Over the past twenty or so years, I have come to firmly believe that the largest problem facing humanity is lack of consciousness. Sounds trite, doesn’t it?

But I’m not talking about “mindfulness” or “caring” or any of that New Age woo-woo. What I mean by “consciousness” is the same thing that Douglas Hofstadter means: the ability to temporarily step outside the actions you are performing, or the thoughts you are having, and consider them from a distance, as a whole. If you can’t do that — if you are unable or unwilling to occasionally evaluate your behavior, your preconceptions, and your desires as if they belonged to someone else — then you are truly no more intelligent than a dog or a computer program or a hurricane.

The conscious individual periodically steps out outside his situation so he can consider whether what he is doing makes any sense whatsoever. You can think of it as “the state of stuckness,” as Robert Pirsig did, or you can call it a “strange loop” as Hofstadter does, but you should learn how to do it. Without that consciousness, you will always be the victim of your environment and whatever information you consume. Lack of consciousness makes people susceptible to everything from autonomous-car crashes to investment bubbles to conspiracy theories.
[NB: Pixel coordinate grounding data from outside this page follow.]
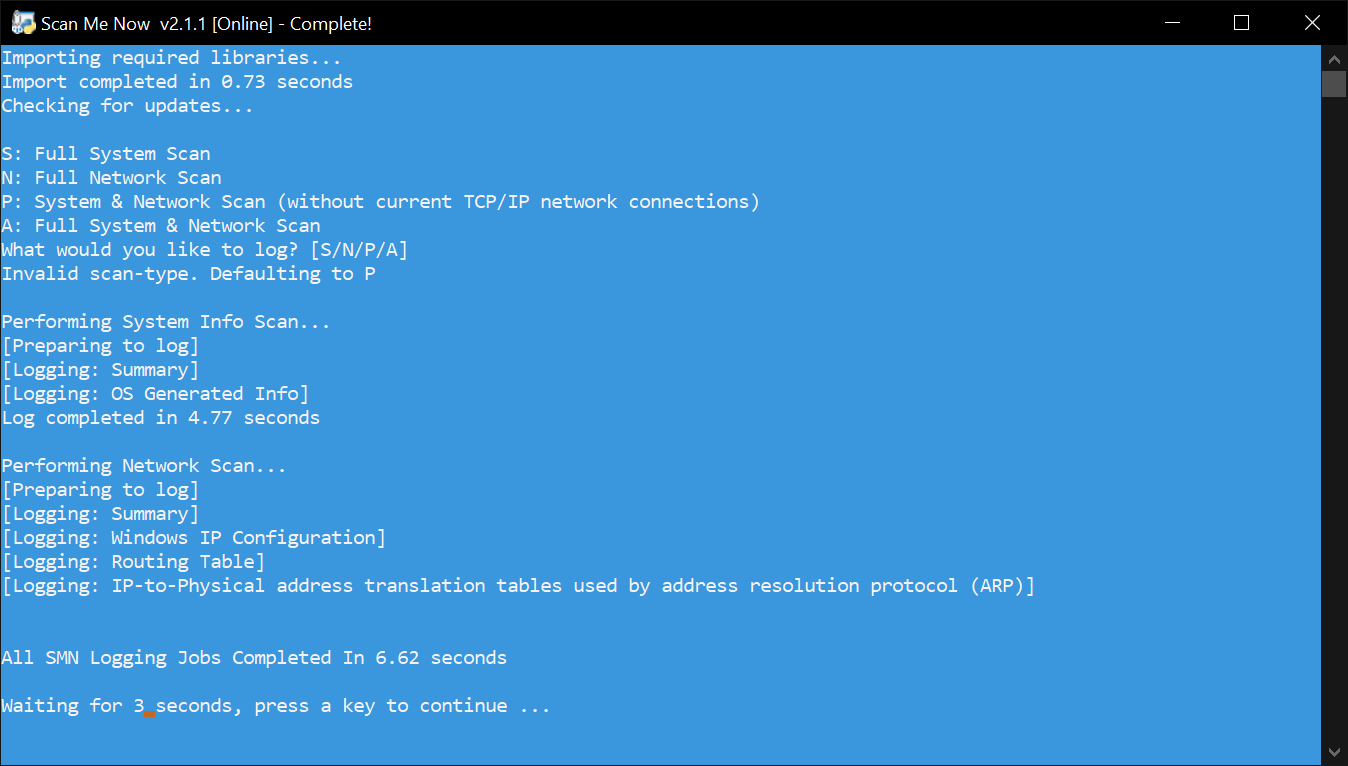The image size is (1348, 766).
Task: Click the 'Performing System Info Scan...' line
Action: pyautogui.click(x=166, y=322)
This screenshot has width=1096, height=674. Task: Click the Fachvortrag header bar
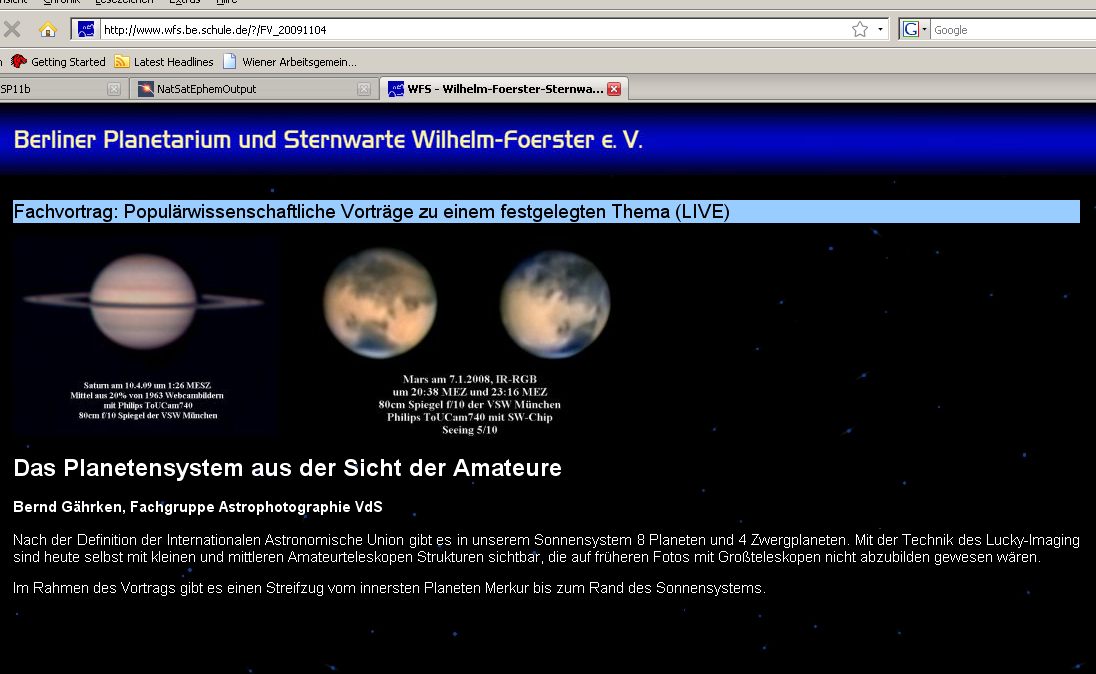click(x=546, y=212)
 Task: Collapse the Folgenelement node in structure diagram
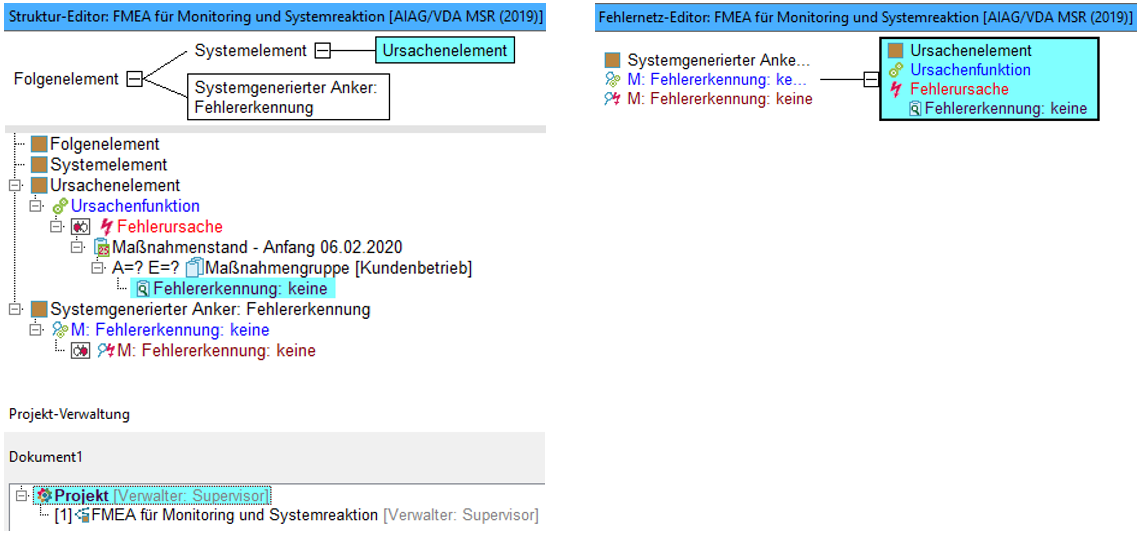coord(134,79)
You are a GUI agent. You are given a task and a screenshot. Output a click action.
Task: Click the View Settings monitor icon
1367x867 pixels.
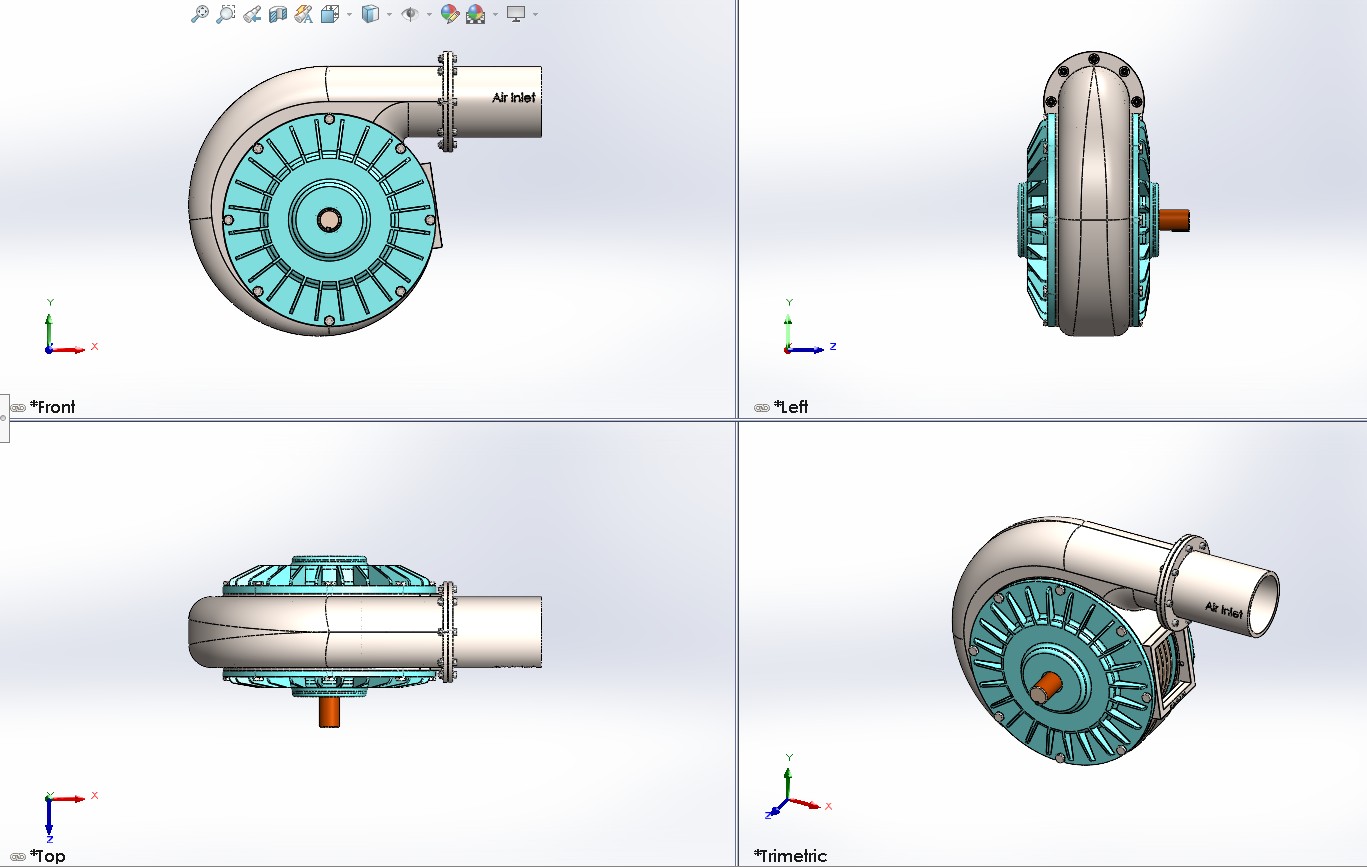[x=515, y=14]
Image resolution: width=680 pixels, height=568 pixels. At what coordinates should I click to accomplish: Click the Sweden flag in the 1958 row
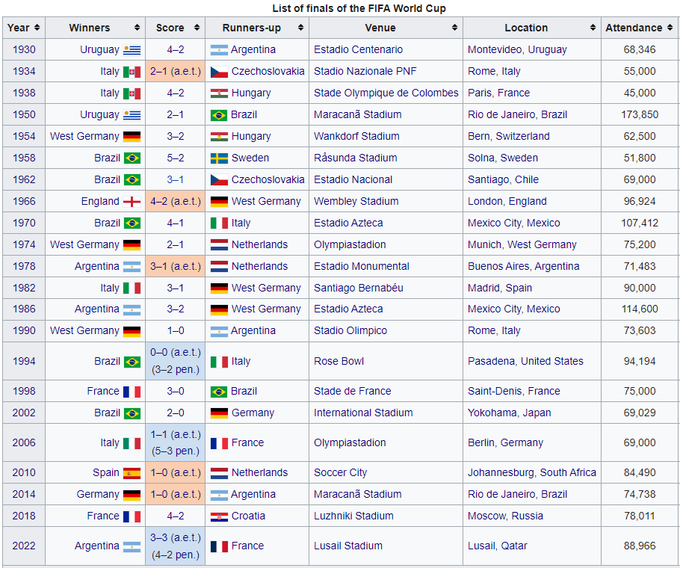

In this day and age, one of the biggest pitfalls facing the unconscious among us is susceptibility to so-called “fake news,” which I will define here as any news that reinforces our beliefs and cherished ideas but which cannot stand up to even a modest bit of examination. Fake news is the processed sugar of brainfood and, just like processed sugar, we consume it because it makes us feel good in the short term. (Believe me, I know.) What follows is the story of a particularly tempting morsel of processed sugar. Call it a funnel cake, maybe, one that was eagerly consumed everywhere from The Drive to CBS News.


In fact, we’ll start with the CBS summary because it’s so perfectly representative:

You might think the fastest-selling used cars would be same as the most popular new cars, such as the Honda Civic or Toyota Camry. Instead, six out of 10 of the fastest-selling used cars are electrics or gas-electric hybrids, according to a new study by iSeeCars.com. The quickest-to-sell of these alternative vehicles moves in about two-thirds the time of an average used car.

Doesn’t that make you feel good? No? Well, imagine that you’re someone who sees the eventual demise of the gasoline-powered private vehicle as a necessary and inevitable social goal, and then it will make you feel good.

I’ll tell you how it made me feel, however: profoundly uneasy. Because I know that electric cars are used-lot poison that often depreciate in a staggering fashion and which have an extremely limited pool of potential buyers. So I checked out the story at iSeeCars. It took me a while to outsmart the link, which attempted to skip the actual story and take me directly to dealer sales listings, but I eventually figured out how to defeat the site (hint: don’t give it your ZIP code, no matter what) and see the list of “fastest-selling cars.” It was headed by the Fiat 500e and included the BMW i3 as well as the Nissan Leaf.

At that point, I could have done a TTAC story about the “news,” made a couple of bucks, and wandered off to play my guitar or take a nap. Instead, I tried to apply some conscious thinking to it. I had plenty of experience to tell me that electric cars rarely do well in the used market. So instead of just forwarding the feel-good study on to you, the TTAC reader, I did two things. I contacted iSeeCars to find out about their methodology, and I contacted a dealership insider who had access to the vAuto software.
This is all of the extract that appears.